La mort à venise
Grâce à Françoise - merci pour cette délicate attention - j'ai pu lire La mort à Venise.
Nous parlons ici de la nouvelle de Thomas Mann,
auteur allemand de la fin du 19ème et du début du 20ème. La précision
s'impose, le titre étant généralement associé au film de Luchino Visconti. Les deux oeuvres présentent pourtant de significatives différences.
En
premier lieu, la nouvelle est très nettement antérieure au film
puisqu'elle est parue en 1912 tandis qu'elle n'a été portée à l'écran
qu'en 1971.
Ensuite, si l'on s'en rapporte à Armand Nivelle,
commentateur de l'édition de la nouvelle que j'avais en main, le film
est en réalité une interprétation assez libre, volontairement plus
provocatrice, de la nouvelle.
Mais venons en au texte.
Avant
tout, c'est un véritable maillage de références à la mythologie -
l'auteur procédant fréquemment par référence aux dieux ou aux légendes
qui les mettent en scène pour exprimer un état d'esprit - ainsi qu'à
l'oeuvre de Schopenhauer qui sert de point d'appui à ses positions sur
la volonté ainsi que sur la distinction entre amour et sexualité. La
mort à Venise est donc un ouvrage à découvrir en édition annotée, sauf
à posséder une culture suffisante ce qui est loin d'être mon cas.
◇ ◇ ◇ ◇
=== Consignes à suivre ===
Écrivez la suite du texte sur La mort à Venise en reprenant après sa dernière phrase.

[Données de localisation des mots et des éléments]
◇ ◇ ◇ ◇
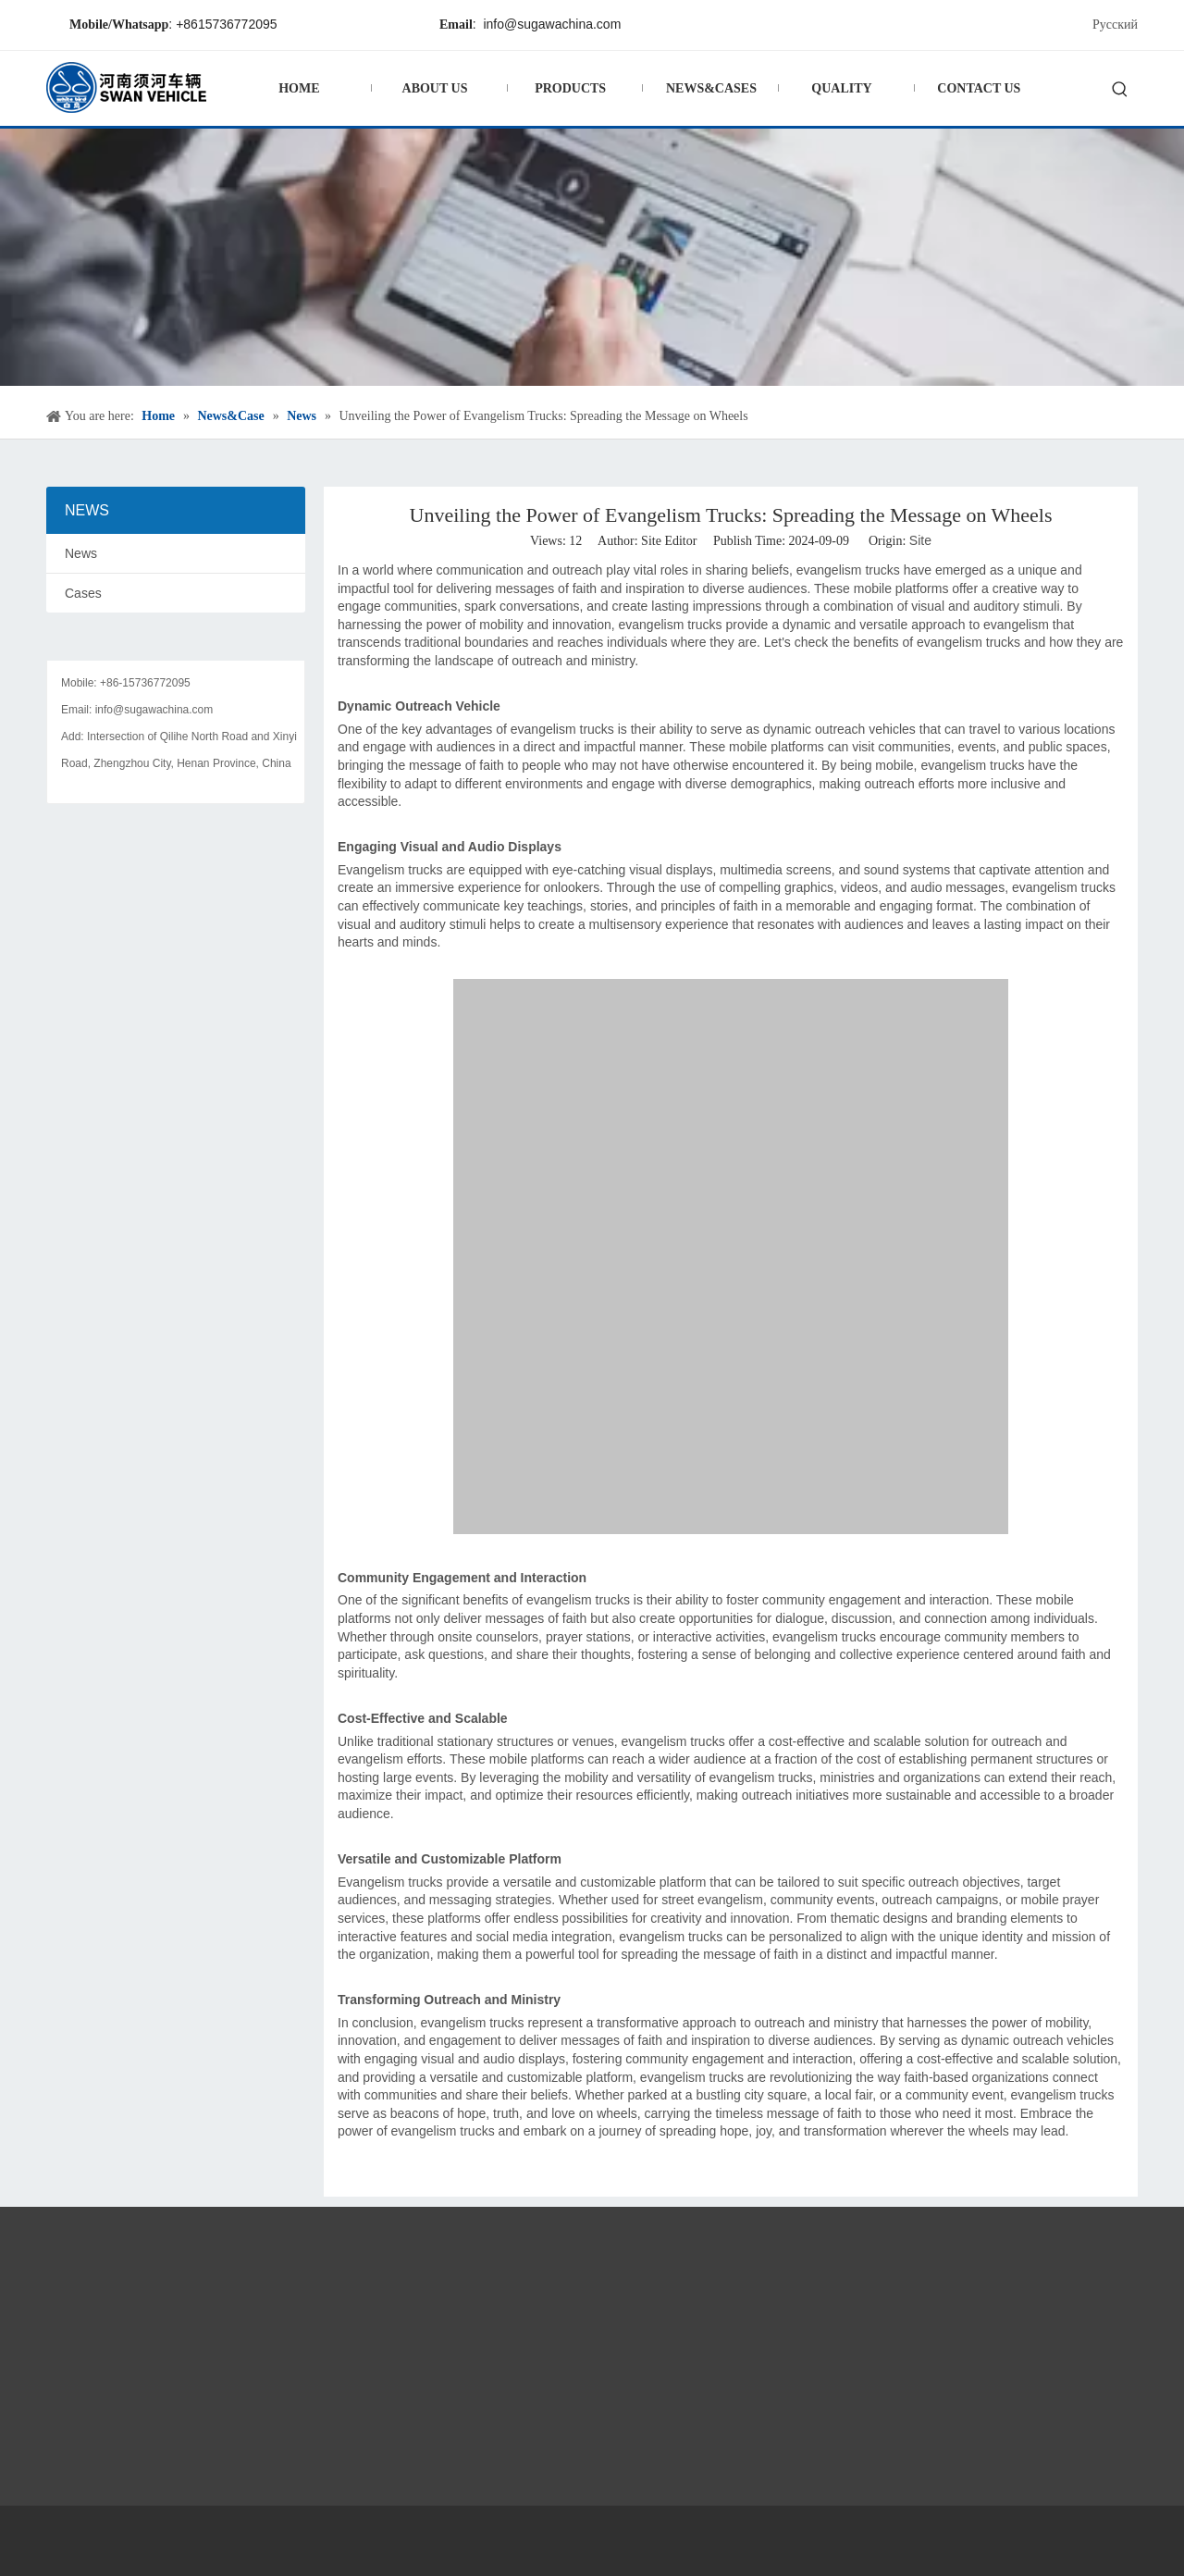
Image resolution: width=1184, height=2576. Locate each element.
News (81, 553)
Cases (83, 593)
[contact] (176, 646)
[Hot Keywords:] (1120, 90)
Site (920, 540)
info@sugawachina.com (552, 24)
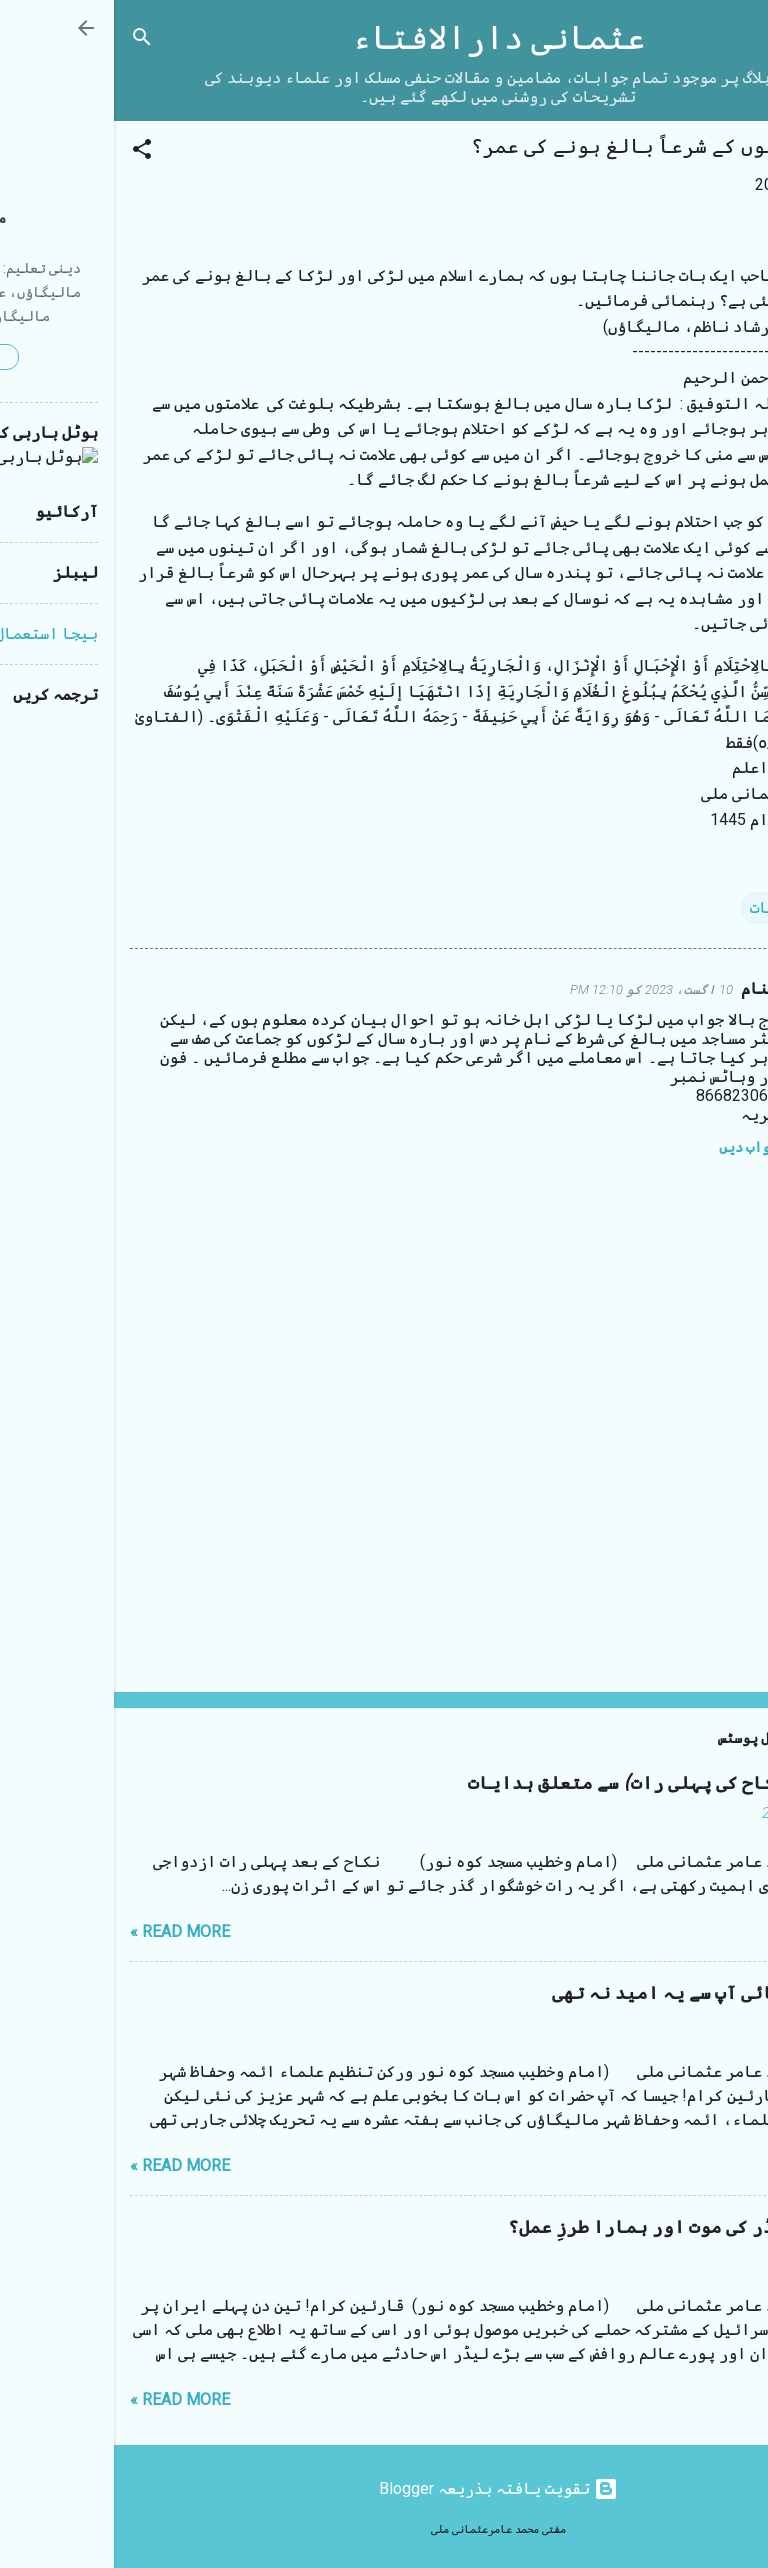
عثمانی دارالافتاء (384, 38)
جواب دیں (634, 1147)
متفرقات (667, 907)
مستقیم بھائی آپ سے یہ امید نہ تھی (595, 1993)
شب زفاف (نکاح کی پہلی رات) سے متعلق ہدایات (553, 1783)
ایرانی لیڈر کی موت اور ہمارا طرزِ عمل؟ (573, 2227)
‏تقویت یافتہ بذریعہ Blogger (384, 2488)
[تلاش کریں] (28, 40)
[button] (28, 152)
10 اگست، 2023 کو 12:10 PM (537, 989)
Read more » (66, 1931)
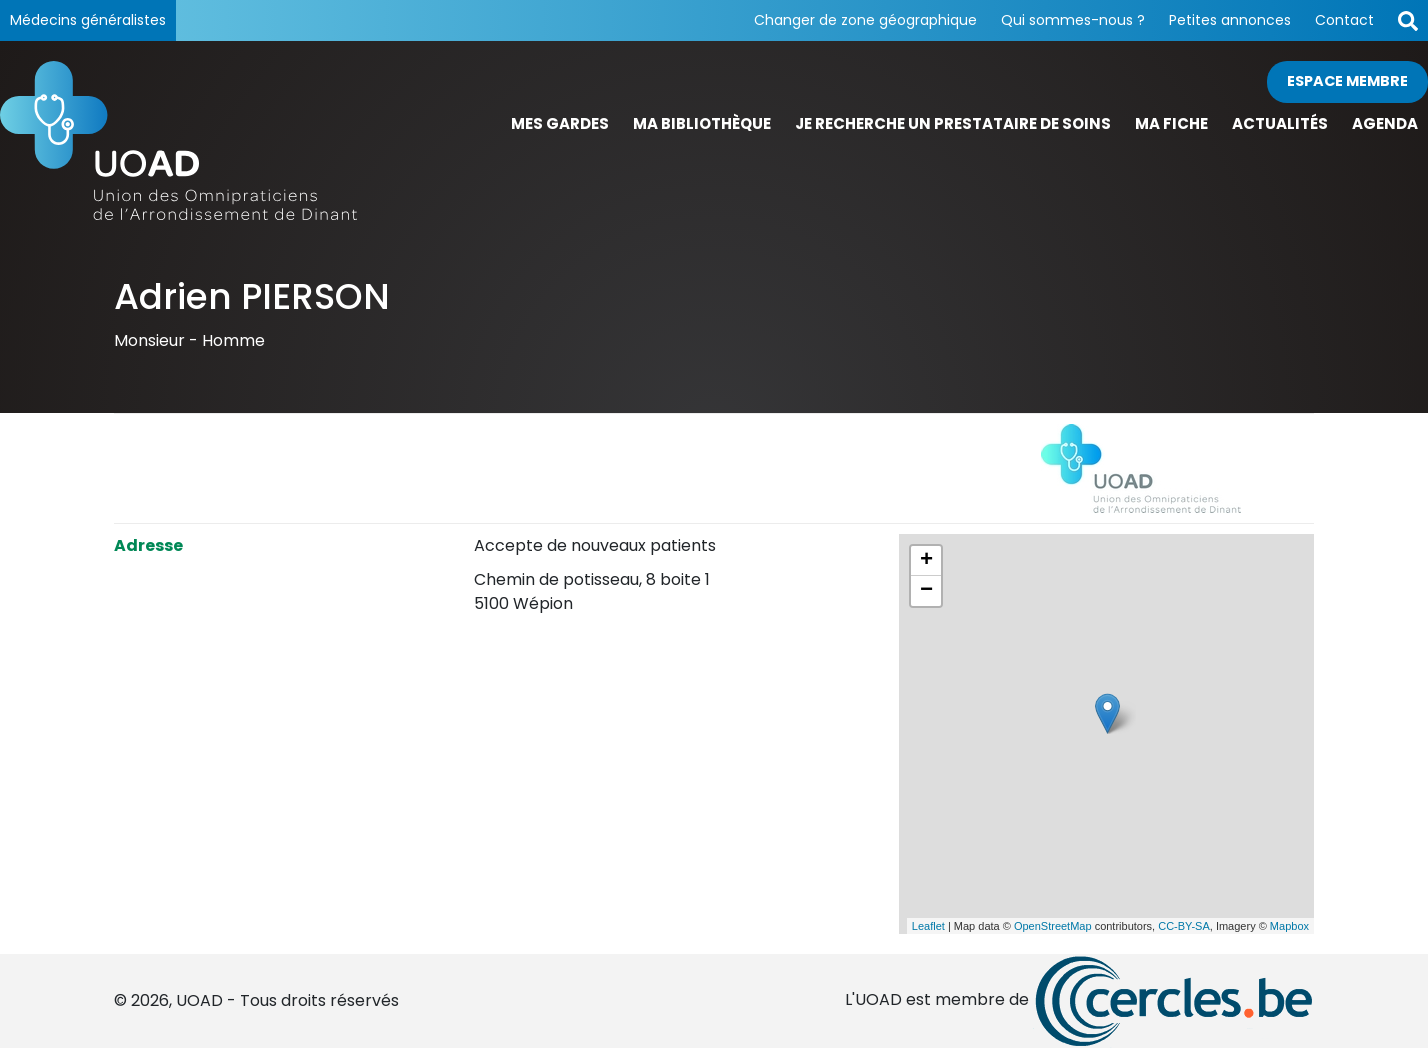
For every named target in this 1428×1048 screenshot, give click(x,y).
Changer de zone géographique (865, 20)
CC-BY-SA (1184, 926)
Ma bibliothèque (702, 123)
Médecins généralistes (88, 20)
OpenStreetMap (1053, 926)
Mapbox (1289, 926)
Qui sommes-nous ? (1073, 20)
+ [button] (926, 561)
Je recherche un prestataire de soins (953, 123)
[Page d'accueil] (178, 140)
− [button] (926, 591)
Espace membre (1347, 81)
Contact (1344, 20)
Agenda (1385, 123)
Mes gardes (560, 123)
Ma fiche (1171, 123)
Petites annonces (1230, 20)
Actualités (1280, 123)
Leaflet (928, 926)
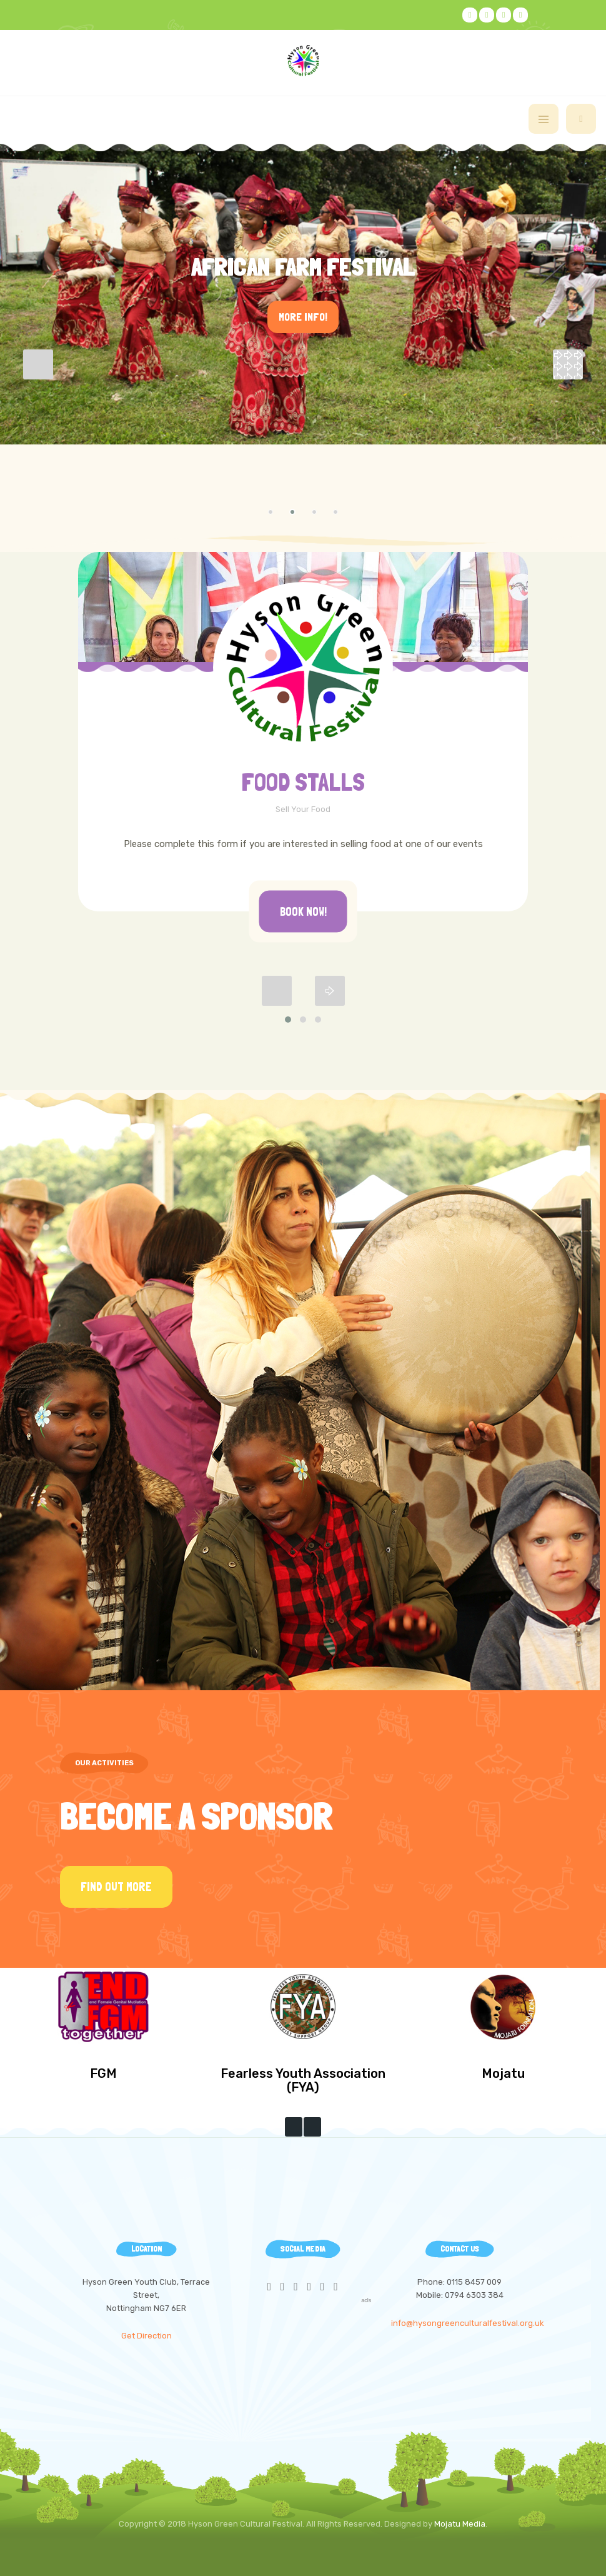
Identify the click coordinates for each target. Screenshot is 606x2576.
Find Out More (116, 1887)
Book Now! (303, 911)
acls (366, 2300)
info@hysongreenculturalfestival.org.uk (467, 2323)
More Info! (303, 316)
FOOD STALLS (303, 782)
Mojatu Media (459, 2523)
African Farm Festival (303, 267)
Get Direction (146, 2335)
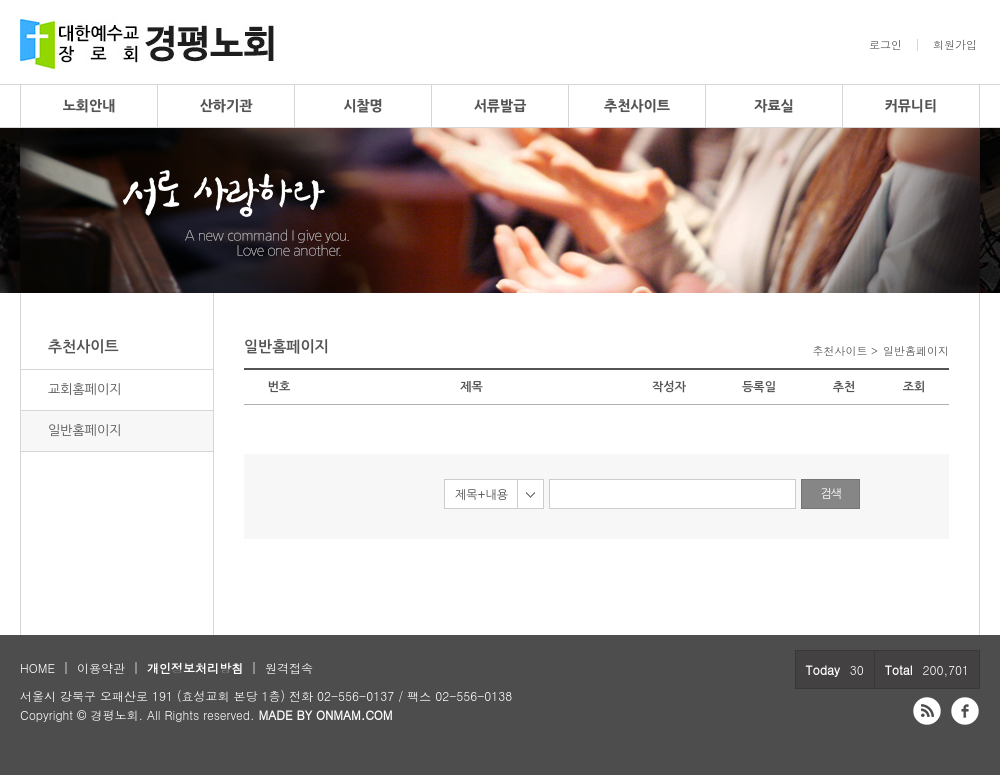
◇ ◇ ◇ ◇
=== Corrigé ===
Au delà de cet aspect formel, la trame de la nouvelle est extrêmement simple.
Aschenbach,
artiste allemand renommé, parvenu au sommet de sa gloire et d'âge mur,
quitte sa ville de résidence pour rejoindre Venise, lieu de
villégiature. L'homme présente ce trait caractéristique d'éprouver la
plus grande difficulté à s'établir à un endroit donné, fut-ce pour un
court séjour, et d'être solitaire.
C'est sur une impulsion irraisonnée qu'il gagne Venise pour s'y établir le temps d'un été (ça me rappelle quelqu'un...).
Dans
la cité maritime, l'artiste séjourne dans le même hôtel qu'une famille
polonaise qui compte parmi ses membres un adolescent d'environ 14 ans
d'une beauté qui frappe Aschenbach.
A partir de cette rencontre, la nouvelle connaît trois temps.
Au
commencement, c'est une lutte entre la raison et les sentiments qui
fait rage dans l'esprit d'Aschenbach. Ce dernier se drape dans sa
condition d'artiste pour légitimer la contemplation de la beauté de
l'adolescent, affectueusement surnommé Tadzio, tout en étant conscient
que le regard qu'il porte sur lui échappe à sa volonté. Ce qu'il lui
reste de maîtrise de soi lui permet cependant de demeurer discret et le
conduit à tenter de fuir Venise.
Cette fuite, son échec plus
exactement, marque le deuxième temps de la nouvelle. De retour à
l'hôtel, Aschenbach laisse totalement libre cours à son inclination et
s'abîme dans la contemplation de Tadzio sans plus chercher à la
légitimer. Il demeure cependant à distance de l'adolescent et de sa
famille et ne cherche pas à établir d'autre lien que celui, imaginaire,
qu'il tisse avec l'objet de son attention.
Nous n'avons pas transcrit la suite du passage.